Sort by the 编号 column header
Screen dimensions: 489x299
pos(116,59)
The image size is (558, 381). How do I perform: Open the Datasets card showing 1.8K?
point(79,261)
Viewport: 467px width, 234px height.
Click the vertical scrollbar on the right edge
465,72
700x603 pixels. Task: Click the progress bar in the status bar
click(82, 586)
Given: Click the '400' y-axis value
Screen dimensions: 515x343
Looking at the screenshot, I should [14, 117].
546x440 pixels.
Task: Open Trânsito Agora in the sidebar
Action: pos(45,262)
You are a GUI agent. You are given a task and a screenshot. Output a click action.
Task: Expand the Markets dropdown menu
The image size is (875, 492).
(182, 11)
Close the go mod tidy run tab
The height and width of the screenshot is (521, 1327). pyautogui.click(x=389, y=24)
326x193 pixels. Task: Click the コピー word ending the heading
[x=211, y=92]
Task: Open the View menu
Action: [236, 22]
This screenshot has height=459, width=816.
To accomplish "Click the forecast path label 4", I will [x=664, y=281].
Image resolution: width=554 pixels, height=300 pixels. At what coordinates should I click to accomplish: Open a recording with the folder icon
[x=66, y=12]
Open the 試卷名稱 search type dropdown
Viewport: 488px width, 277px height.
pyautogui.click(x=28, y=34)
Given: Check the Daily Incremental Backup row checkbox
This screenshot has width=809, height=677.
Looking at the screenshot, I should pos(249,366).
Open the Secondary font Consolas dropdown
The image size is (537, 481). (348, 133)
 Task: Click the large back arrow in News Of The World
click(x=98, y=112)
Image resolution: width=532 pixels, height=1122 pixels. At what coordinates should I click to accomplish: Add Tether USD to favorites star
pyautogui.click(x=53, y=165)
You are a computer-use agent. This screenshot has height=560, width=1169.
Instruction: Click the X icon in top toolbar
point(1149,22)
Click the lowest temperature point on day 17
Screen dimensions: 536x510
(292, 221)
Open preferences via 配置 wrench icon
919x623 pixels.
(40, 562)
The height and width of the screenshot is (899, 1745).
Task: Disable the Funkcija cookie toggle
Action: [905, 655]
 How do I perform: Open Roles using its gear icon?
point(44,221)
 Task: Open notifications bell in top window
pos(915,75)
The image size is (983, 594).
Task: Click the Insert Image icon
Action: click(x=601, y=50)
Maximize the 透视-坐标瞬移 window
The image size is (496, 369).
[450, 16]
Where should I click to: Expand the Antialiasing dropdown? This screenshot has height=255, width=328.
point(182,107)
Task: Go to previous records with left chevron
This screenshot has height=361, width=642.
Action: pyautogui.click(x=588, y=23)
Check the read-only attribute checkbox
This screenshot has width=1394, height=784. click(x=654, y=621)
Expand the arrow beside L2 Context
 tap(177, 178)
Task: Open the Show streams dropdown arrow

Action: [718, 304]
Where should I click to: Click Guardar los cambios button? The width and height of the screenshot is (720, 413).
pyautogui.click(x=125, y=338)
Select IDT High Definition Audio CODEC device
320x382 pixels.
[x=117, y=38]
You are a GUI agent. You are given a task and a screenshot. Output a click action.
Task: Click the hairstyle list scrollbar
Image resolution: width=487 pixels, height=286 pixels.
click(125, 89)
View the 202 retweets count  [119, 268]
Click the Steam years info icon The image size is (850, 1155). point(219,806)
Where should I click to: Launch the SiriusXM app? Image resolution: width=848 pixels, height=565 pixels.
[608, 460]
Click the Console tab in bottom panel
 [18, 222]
○ ○ ○
* Work to be completed: Please copy the rows above verbatim, starting with the line containing "You are a computer-use" and ending with the line containing "Action: [905, 655]", including both of those lines.

* Finished exercise:
You are a computer-use agent. This screenshot has height=560, width=1169.
Instruction: Click the X icon in top toolbar
point(1149,22)
Click the lowest temperature point on day 17
Screen dimensions: 536x510
(292, 221)
Open preferences via 配置 wrench icon
919x623 pixels.
(40, 562)
The height and width of the screenshot is (899, 1745).
Task: Disable the Funkcija cookie toggle
Action: [905, 655]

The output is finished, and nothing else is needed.